I'm trying this new thing, though. I call it Do Things in Winter You Don't Do in Summer. Or sometimes I call it Take Advantage of February (Which Is Sort of Like Extra January). Or, like, yesterday I called it If You Don't Get This Done Now You Never Will So Sit Down and Write. Because if I can knit bobillions of rows of garter stitch in fingering weight yarn without batting an eye (much), I can do this.

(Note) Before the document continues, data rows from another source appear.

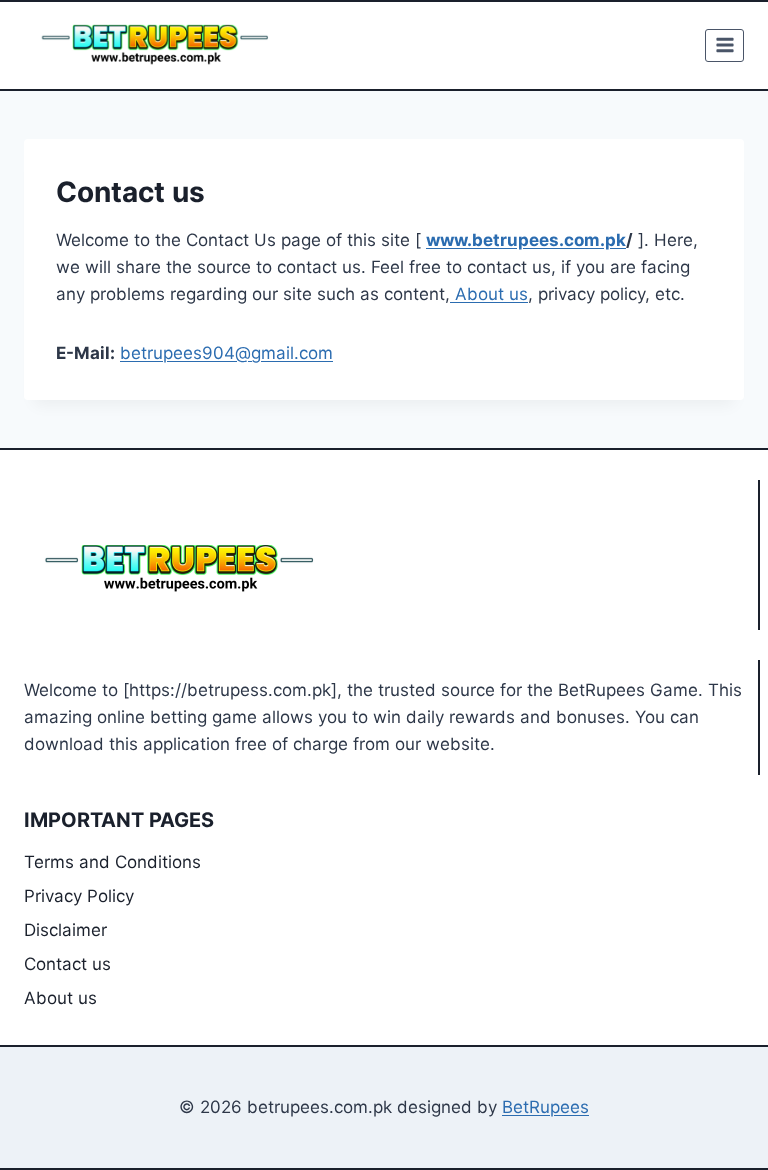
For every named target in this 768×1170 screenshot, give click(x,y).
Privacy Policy (79, 896)
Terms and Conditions (112, 862)
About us (489, 294)
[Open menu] (724, 45)
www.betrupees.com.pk (526, 240)
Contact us (67, 964)
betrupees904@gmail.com (226, 353)
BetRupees (545, 1107)
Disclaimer (65, 930)
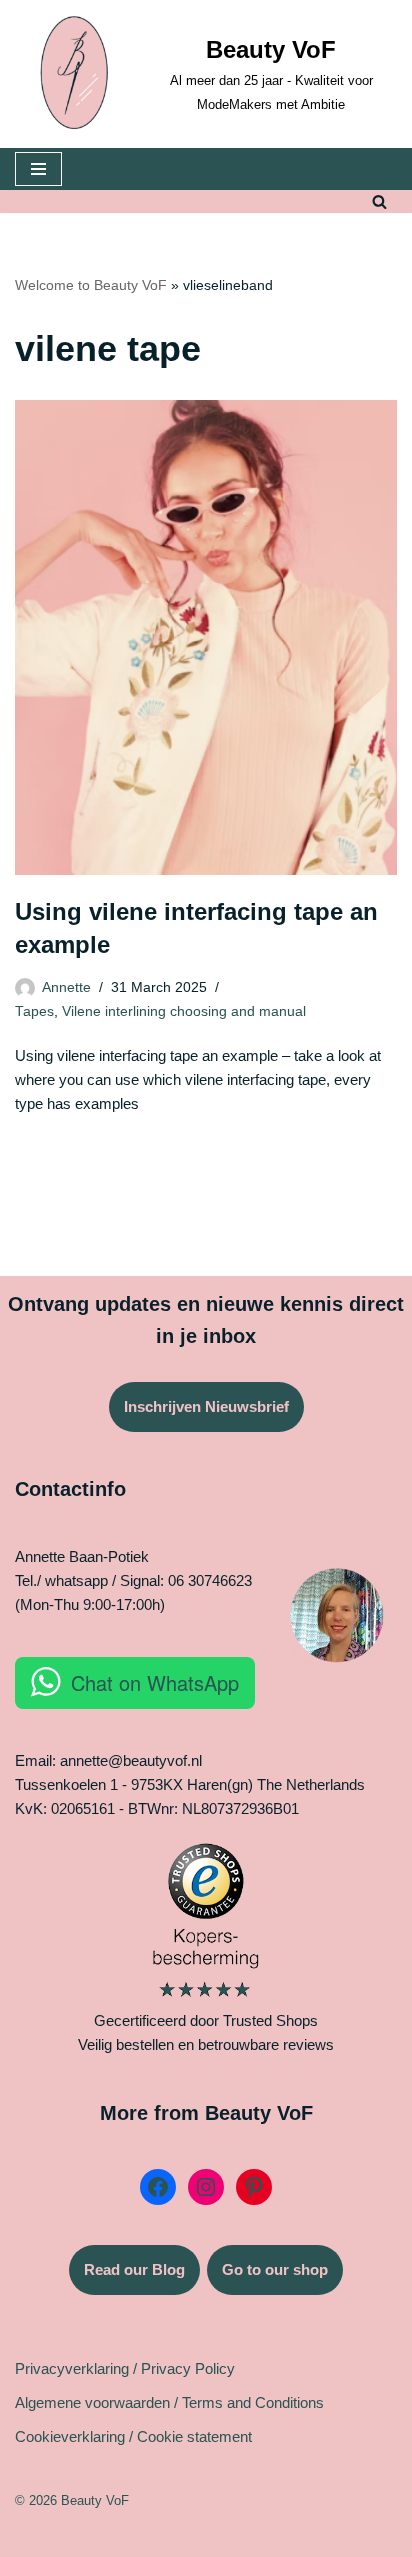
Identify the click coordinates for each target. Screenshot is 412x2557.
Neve (122, 2536)
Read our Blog (134, 2269)
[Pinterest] (254, 2187)
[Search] (379, 201)
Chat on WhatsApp (155, 1682)
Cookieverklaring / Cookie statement (133, 2436)
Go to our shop (275, 2269)
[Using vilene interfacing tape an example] (206, 637)
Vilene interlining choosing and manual (184, 1011)
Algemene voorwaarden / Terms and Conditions (169, 2402)
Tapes (34, 1011)
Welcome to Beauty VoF (91, 285)
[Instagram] (206, 2187)
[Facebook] (158, 2187)
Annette (66, 987)
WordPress (271, 2536)
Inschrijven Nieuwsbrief (206, 1406)
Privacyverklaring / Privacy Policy (125, 2368)
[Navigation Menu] (38, 169)
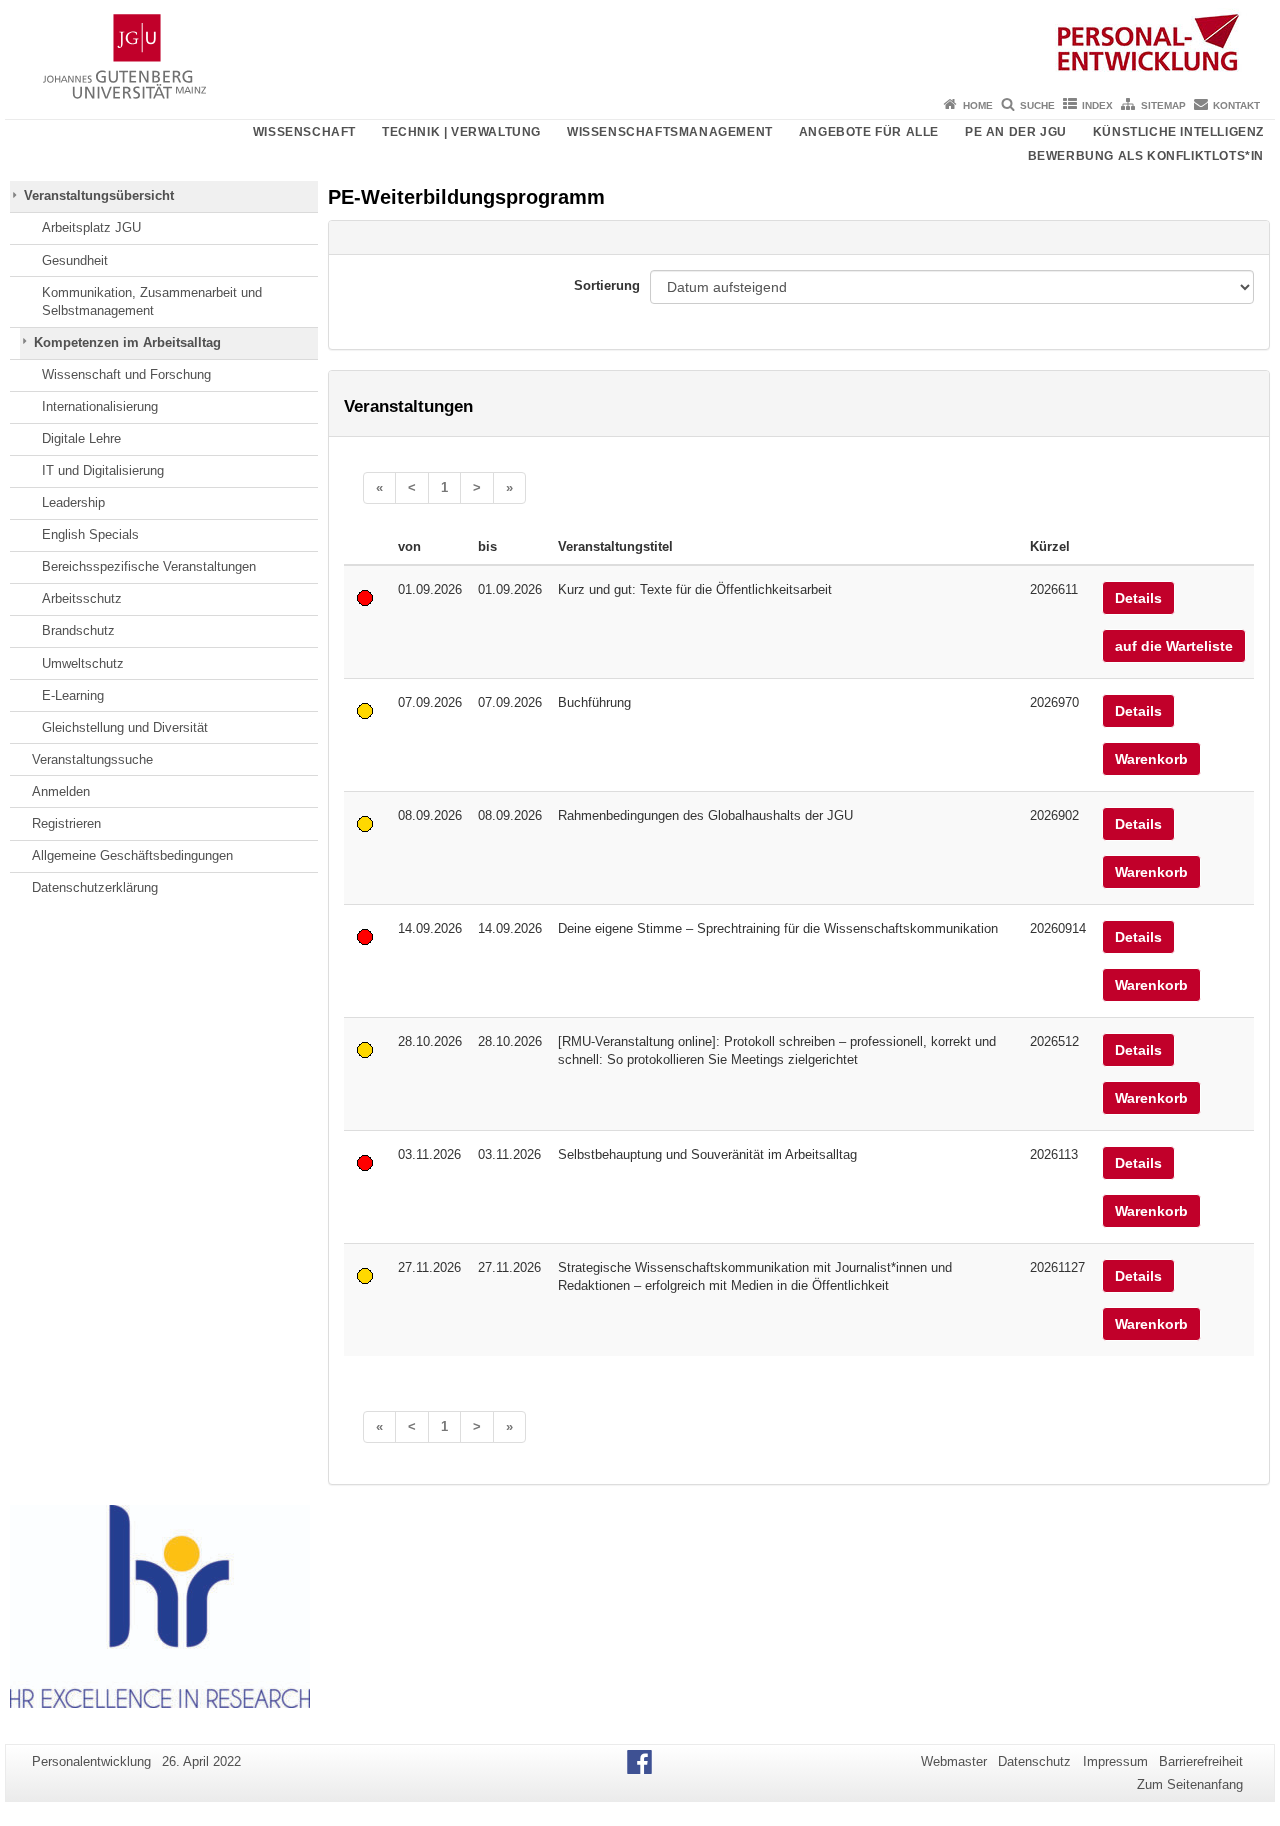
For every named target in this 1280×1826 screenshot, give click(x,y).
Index (1097, 105)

And it's important to me. I love to cook. My recipes are precious. I make them over and over. Andy makes them over and over. Our history together is, in its own way, in this box. I hadn't really realized, until I started rewriting them (on the proper size cards), how much I would remember. The blue table with Ann and Martha on Eighth-and-a-Half Avenue in Rock Island, and no-knead bread with honey. Our first apartment's miniature kitchen in the Rozale, painted top to bottom wedding-cake white, and our little lasagnas. The shrimp crostini we made for the big Christmas party we had the first Christmas after my accident. Memories, memories — it was weird how easily they came. The places we've lived, parties we've had, friends we've fed, friends who have fed us and passed along their recipes. My favorites were childhood things I remember but rarely make (applesauce muffins, chicken and dumplings) and things I often do (Mom's sauce, my dad's chilli). I'll keep my few original recipes that are in other people's handwriting, but not in this box.

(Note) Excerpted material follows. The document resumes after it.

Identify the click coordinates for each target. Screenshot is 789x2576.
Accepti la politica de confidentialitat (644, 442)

This box will be totally functional, and that's what I want. And need. I have a binder with page protectors that contains recipes I've printed off of the internet. I have a small library of my favorite cookbooks. But this box is going to contain all of our personal recipes, family recipes, and our most-used internet and cookbook recipes (I'll rewrite them onto the cards, because I can't tell you have many times I've tried to remember something I want to make and can't remember if it's in the box, or the internet binder, or a cookbook [which cookbook?], etc.).
I wrote out a list of categories: Breakfast Things; Appetizers, Drinks, and Dips; Soups and Salads; Pasta, Pizza, and Bread; Side Dishes; Main Courses; and Desserts. Then I went through some of the recent photos I've taken and resized them to fit on a 5 1/2" x 8" space (so, a little taller than the index cards), added the text, printed them on photo paper, then cut them out and took them over to Julie's to laminate them (should have known Julie would have something cool like her own laminator; we were laughing about this one time when she was absolutely incredulous that I didn't have my own sticker maker — [snort!]). Anyway, they came out just like I was hoping they would, so that was so nice.
For the past few days, every time I walk past the table I try to sit down and write a recipe. It's a big project, but actually going faster than I thought. I might be 1/3 done. It's obvious to me that I now need a laminator of my own, because I'll be laminating every single one of these, too. In my kitchen, recipes on paper get trashed. I can't tell you how many recipes I was trying to copy that I couldn't read because the ink was blurred off by water spills, or whatever. These little guys are getting protection. I've gone through three pens so far. But I kind of enjoy writing things by hand, especially when I'm taking my time. And I'm now thinking, Yeah. February! It's like an Extra January.